Fairness and bias monitoring

Epitome's current AI governance material states that protected characteristics are excluded from decision factors and that fairness monitoring can be performed where the relevant demographic data is available Available now. The draft specifically references adverse-impact monitoring, including 4/5ths-rule analysis, statistical testing, and feedback channels for potential concerns Available now.

Epitome's governance position is not limited to fairness alone. In employment contexts, AI review should also take into account fundamental rights, health, safety, dignity, autonomy, and the risk of materially influencing work-related outcomes without appropriate oversight Available now.

Epitome's fairness and rights position is designed to be clear but disciplined:

  • Epitome aims to design AI outputs so that protected characteristics do not drive recommendations Available now
  • fairness analysis depends in part on the lawful collection and availability of demographic data Supported with configuration
  • independent bias-audit support, data exports, and audit-ready documentation are Available on request
  • more advanced or intersectional analysis is described as In progress in the current roadmap

Model governance and review

The AI draft describes a lifecycle covering design, development, validation, deployment, and operations Available now. It also refers to model documentation, review requirements, and a model inventory covering use case, inputs, oversight requirements, and limitations Available now.

Epitome intends to document what each model or AI capability is for, what inputs it relies on, how it is reviewed, what limitations are known, and who owns it. More detailed model cards and supporting documentation are Available on request.

Provider and deployer responsibilities

Responsible AI in employment and workforce contexts is shared work. Epitome can document intended purpose, feature boundaries, explanations, technical controls, and audit support. Clients remain responsible for how they deploy the system in practice, including lawful basis, notices, final employment decisions, and the collection of demographic data where fairness analysis is required.
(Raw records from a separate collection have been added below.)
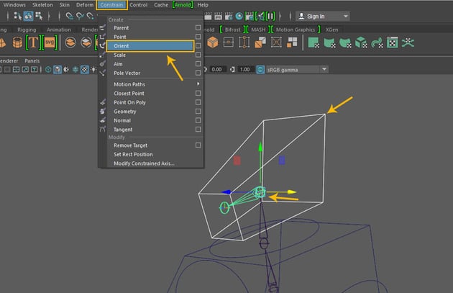Image resolution: width=453 pixels, height=293 pixels.
Task: Click the SVG import shelf icon
Action: [x=50, y=43]
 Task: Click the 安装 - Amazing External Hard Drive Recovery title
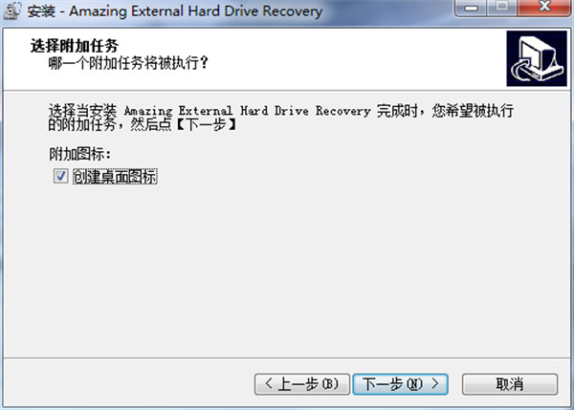(x=175, y=11)
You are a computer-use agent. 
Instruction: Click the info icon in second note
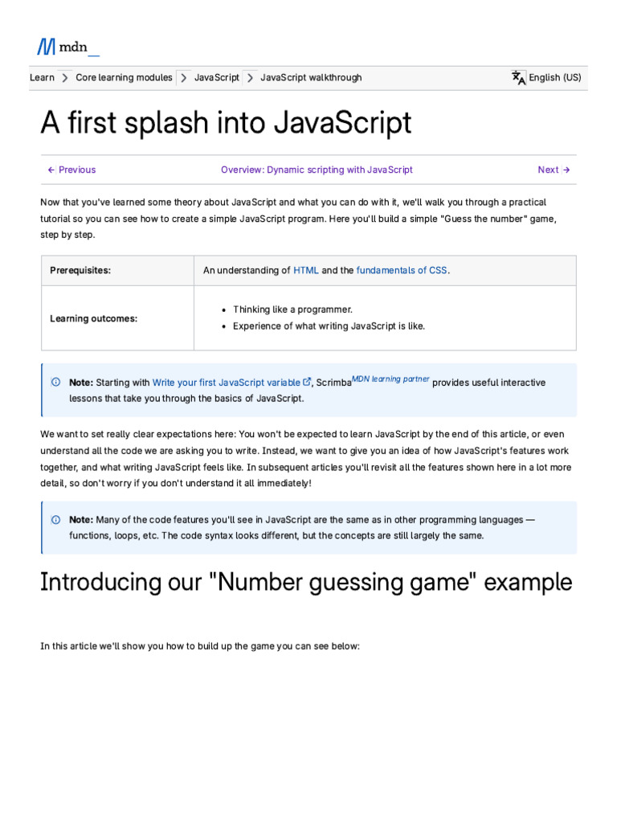click(55, 520)
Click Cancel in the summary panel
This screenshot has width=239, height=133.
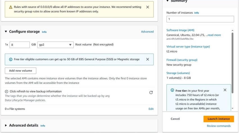175,119
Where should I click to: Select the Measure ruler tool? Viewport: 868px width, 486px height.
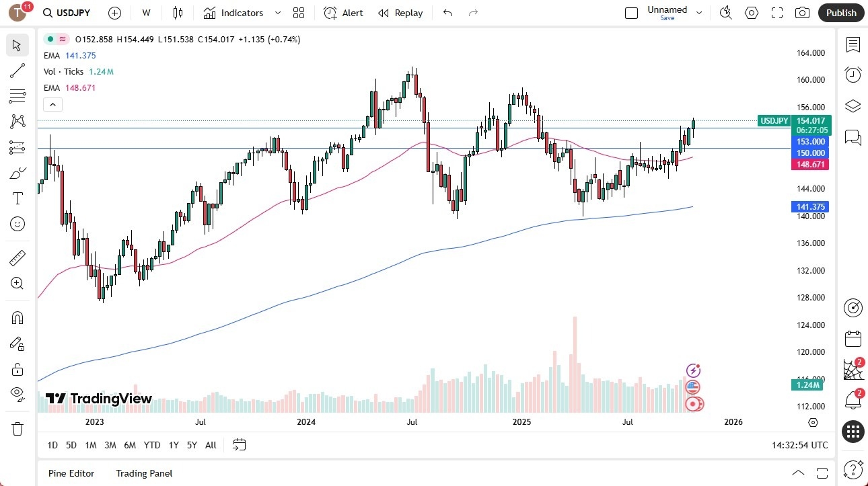point(17,257)
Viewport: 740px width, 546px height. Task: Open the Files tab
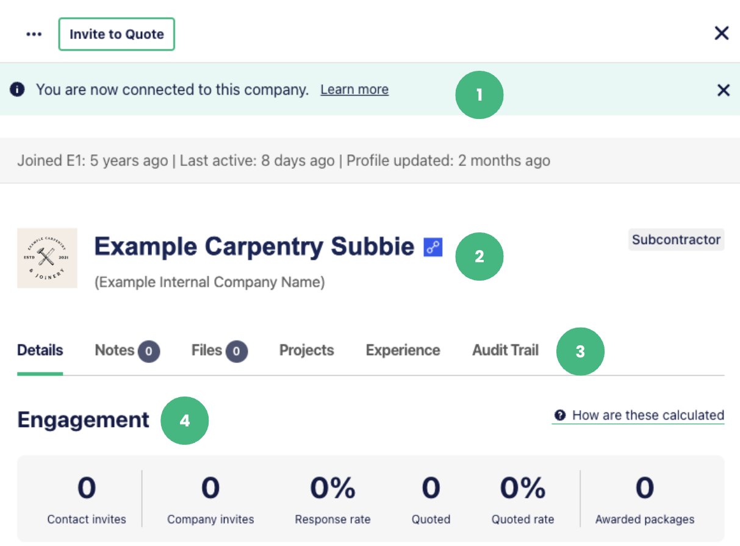point(207,350)
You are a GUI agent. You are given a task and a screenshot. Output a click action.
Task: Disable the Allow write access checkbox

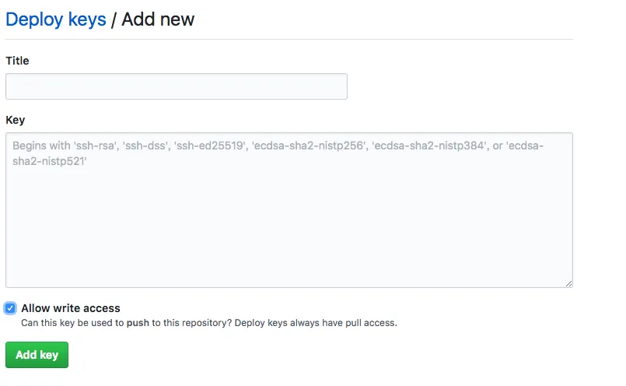pyautogui.click(x=10, y=308)
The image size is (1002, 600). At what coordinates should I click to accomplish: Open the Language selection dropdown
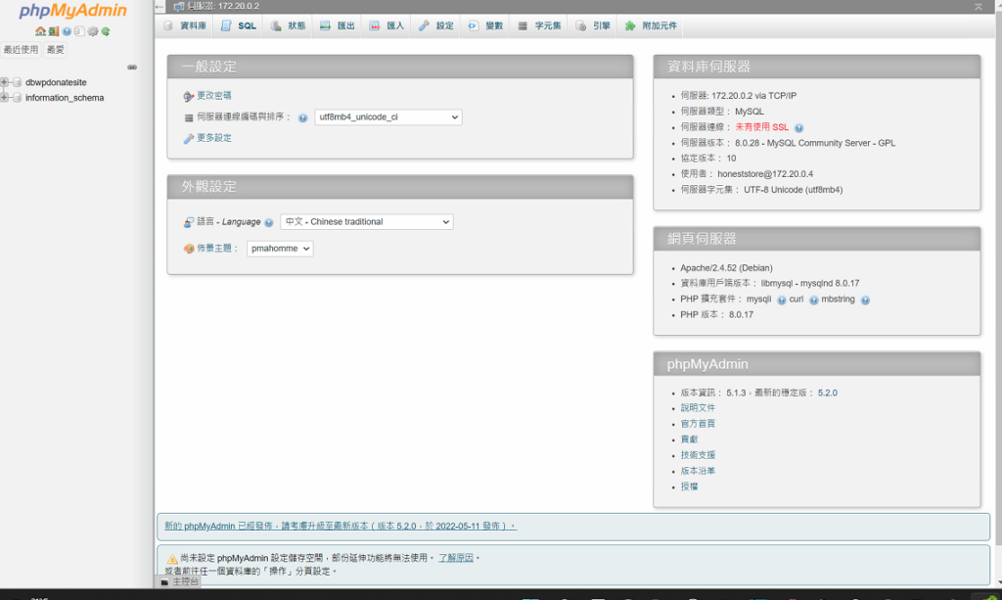366,222
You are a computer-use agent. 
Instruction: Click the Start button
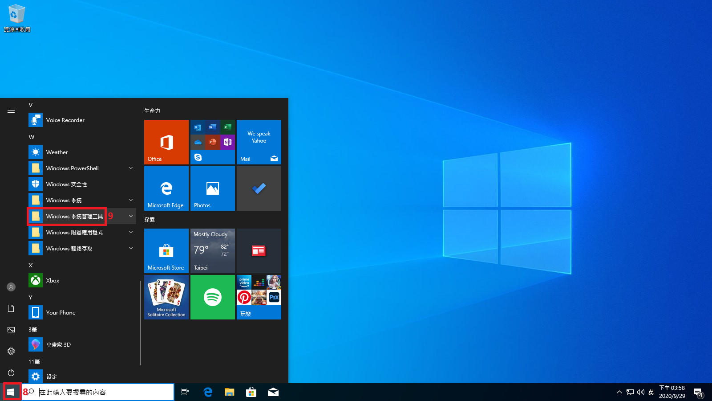click(x=11, y=392)
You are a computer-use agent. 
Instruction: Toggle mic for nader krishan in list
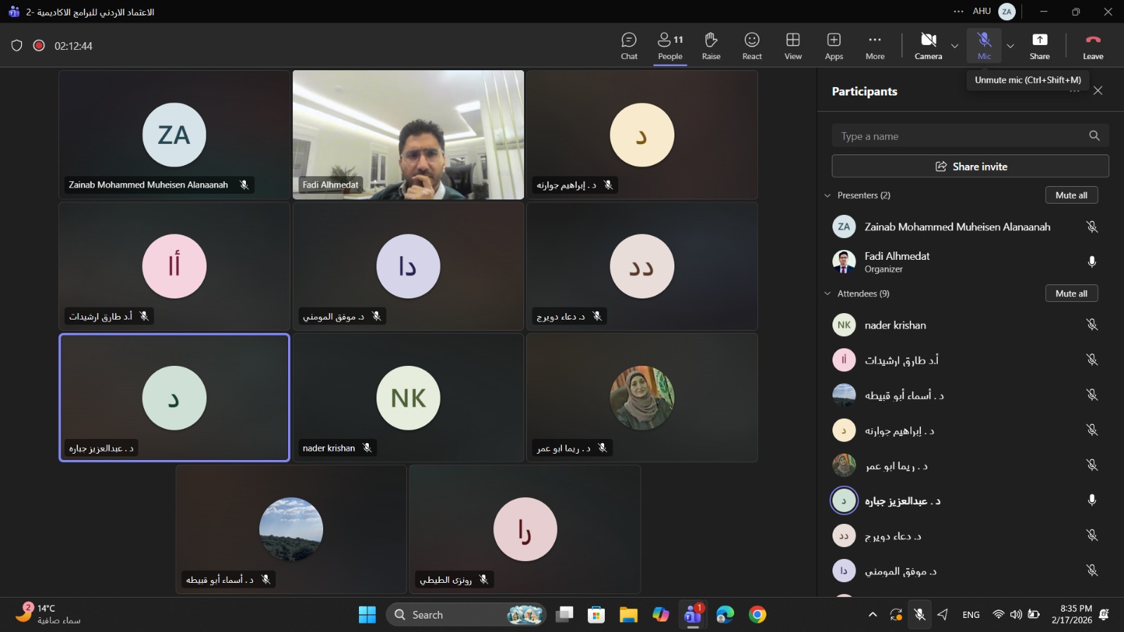click(1092, 325)
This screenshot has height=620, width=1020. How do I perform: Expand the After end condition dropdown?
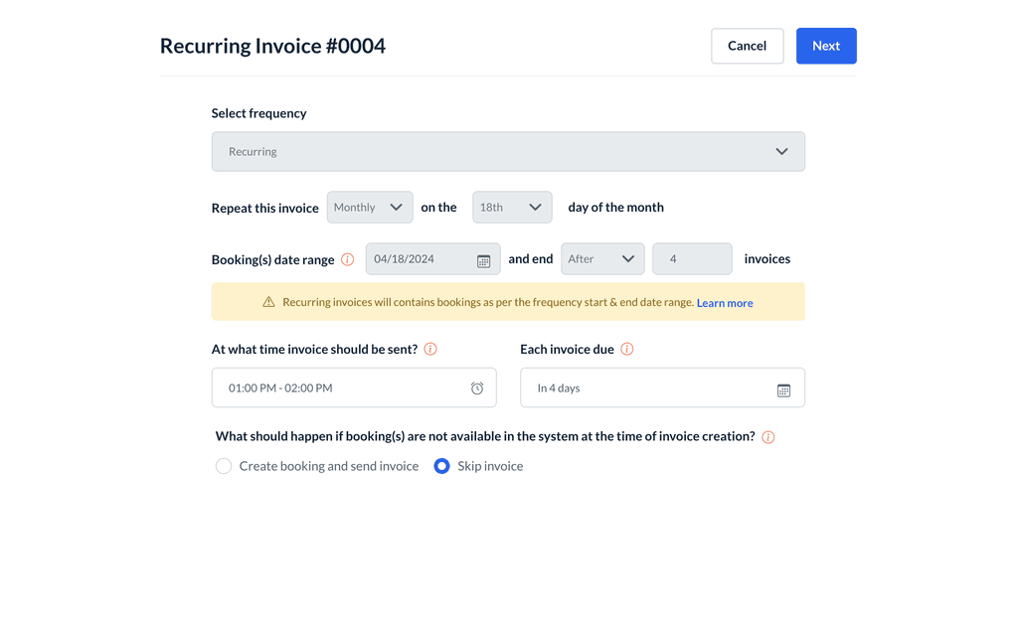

This distinction matters under the EU AI Act. A provider may classify and document a system for a given intended purpose, but a deployer remains responsible for how that system is used in a real employment context Available now. If a feature is used outside its intended purpose, or in a way that materially influences employment outcomes beyond the documented design, the client's obligations and risk profile may change Available now.

Epitome therefore provides explainable tools, governance controls, intended-purpose documentation, and compliance-support features, while the client remains responsible for its own legal obligations, policy choices, and employment decisions Available now.